═══ Records provided

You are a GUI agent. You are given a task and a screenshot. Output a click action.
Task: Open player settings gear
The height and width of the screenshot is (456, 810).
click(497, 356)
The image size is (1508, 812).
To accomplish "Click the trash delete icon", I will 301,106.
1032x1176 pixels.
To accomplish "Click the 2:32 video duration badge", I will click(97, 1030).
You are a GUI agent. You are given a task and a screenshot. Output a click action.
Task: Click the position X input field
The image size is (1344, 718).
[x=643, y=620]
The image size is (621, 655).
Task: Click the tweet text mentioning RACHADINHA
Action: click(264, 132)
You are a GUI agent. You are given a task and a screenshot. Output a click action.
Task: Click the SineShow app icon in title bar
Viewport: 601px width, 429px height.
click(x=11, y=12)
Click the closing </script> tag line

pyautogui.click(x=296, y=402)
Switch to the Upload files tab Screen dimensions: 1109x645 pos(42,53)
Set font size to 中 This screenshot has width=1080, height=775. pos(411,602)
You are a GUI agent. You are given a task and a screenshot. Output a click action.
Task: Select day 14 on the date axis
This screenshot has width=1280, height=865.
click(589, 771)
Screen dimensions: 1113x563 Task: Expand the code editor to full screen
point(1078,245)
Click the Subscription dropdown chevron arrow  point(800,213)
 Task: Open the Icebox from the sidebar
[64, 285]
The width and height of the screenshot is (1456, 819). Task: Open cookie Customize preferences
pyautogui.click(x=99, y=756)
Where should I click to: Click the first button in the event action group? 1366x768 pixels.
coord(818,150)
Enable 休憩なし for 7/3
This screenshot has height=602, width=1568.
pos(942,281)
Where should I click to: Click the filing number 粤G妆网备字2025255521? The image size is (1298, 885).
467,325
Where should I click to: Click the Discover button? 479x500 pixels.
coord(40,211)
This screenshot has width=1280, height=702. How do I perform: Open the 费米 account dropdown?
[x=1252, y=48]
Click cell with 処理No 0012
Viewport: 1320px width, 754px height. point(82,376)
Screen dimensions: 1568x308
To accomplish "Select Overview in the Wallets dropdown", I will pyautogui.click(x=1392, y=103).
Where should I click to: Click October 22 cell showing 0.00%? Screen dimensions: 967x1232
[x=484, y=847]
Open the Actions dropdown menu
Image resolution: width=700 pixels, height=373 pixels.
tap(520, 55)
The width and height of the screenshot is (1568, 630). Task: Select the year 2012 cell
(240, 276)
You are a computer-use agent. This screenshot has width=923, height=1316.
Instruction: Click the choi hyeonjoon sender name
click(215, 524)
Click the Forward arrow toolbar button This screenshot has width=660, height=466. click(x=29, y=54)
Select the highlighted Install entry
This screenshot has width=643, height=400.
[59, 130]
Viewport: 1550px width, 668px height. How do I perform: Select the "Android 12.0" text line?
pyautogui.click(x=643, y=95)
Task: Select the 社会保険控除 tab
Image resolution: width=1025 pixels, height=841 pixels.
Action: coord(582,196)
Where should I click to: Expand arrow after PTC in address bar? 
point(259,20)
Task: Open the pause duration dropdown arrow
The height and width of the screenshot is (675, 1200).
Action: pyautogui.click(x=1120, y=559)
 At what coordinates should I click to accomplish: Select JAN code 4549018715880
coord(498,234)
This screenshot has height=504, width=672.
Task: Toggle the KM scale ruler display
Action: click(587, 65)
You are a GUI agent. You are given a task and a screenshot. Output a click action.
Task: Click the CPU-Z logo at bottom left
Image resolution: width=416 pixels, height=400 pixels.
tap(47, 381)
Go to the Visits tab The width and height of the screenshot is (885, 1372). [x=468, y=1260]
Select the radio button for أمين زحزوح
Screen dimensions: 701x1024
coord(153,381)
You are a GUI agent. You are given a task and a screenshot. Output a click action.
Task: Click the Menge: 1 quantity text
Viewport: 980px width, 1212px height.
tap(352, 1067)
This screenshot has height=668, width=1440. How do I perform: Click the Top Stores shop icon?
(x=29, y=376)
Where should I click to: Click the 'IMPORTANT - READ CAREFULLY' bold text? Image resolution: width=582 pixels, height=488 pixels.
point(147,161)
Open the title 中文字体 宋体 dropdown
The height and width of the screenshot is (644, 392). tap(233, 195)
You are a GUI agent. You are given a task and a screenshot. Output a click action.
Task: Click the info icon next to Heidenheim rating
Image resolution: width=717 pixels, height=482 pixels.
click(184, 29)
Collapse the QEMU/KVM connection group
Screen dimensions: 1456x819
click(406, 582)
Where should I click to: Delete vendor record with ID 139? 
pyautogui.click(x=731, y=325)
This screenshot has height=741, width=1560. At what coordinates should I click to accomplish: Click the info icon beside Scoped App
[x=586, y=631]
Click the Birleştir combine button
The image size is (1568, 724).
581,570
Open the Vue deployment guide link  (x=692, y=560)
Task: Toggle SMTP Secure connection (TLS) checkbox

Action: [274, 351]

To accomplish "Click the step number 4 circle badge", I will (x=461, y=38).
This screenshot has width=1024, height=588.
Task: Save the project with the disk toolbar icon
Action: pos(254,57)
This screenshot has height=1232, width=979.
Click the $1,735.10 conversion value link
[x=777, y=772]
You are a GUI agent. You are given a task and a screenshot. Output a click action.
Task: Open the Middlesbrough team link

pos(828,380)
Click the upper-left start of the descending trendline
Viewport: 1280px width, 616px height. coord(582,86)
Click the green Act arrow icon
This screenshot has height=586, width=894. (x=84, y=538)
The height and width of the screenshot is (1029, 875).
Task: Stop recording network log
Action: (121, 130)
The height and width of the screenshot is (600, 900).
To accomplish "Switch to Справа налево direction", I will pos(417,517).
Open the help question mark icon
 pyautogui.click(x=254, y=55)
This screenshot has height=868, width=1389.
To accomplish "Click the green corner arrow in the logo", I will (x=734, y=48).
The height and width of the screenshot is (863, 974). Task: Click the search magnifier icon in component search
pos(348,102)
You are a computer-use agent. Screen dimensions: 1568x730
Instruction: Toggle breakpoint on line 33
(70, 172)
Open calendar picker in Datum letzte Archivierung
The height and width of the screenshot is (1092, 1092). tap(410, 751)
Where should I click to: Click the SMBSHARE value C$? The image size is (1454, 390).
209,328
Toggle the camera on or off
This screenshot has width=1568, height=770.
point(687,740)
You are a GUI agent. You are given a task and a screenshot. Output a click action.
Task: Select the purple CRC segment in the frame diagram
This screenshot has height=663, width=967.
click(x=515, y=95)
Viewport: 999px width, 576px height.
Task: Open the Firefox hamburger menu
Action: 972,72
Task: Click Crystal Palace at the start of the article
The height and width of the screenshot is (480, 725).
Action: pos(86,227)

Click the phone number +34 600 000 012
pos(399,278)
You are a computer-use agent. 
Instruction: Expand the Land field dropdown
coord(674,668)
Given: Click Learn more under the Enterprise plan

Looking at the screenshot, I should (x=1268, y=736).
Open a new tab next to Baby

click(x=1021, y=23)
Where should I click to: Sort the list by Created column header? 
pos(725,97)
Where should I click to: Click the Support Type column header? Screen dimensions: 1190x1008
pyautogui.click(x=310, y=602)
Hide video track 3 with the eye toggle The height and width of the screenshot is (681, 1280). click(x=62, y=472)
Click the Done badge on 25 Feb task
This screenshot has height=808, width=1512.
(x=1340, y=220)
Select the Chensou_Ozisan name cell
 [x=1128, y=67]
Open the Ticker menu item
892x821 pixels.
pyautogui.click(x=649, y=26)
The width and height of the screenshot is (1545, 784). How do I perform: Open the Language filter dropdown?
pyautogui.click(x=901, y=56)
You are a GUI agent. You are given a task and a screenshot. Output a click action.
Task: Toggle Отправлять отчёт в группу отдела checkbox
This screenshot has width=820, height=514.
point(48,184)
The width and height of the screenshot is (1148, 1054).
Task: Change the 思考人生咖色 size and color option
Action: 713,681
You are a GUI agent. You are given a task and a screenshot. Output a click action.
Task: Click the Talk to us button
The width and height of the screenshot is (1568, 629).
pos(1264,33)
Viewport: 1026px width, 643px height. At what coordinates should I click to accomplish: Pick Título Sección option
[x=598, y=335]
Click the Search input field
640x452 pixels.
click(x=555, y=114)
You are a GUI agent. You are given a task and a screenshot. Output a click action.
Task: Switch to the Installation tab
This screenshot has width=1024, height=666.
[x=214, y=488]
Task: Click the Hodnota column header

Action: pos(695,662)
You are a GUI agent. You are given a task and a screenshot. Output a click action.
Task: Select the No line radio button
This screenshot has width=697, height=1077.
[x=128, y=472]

══════

Reproduce exactly the lines that run from the start of the records to the line with "1032x1176 pixels.", both included.

You are a GUI agent. You are given a task and a screenshot. Output a click action.
Task: Open player settings gear
The height and width of the screenshot is (456, 810).
click(497, 356)
The image size is (1508, 812).
To accomplish "Click the trash delete icon", I will 301,106.
1032x1176 pixels.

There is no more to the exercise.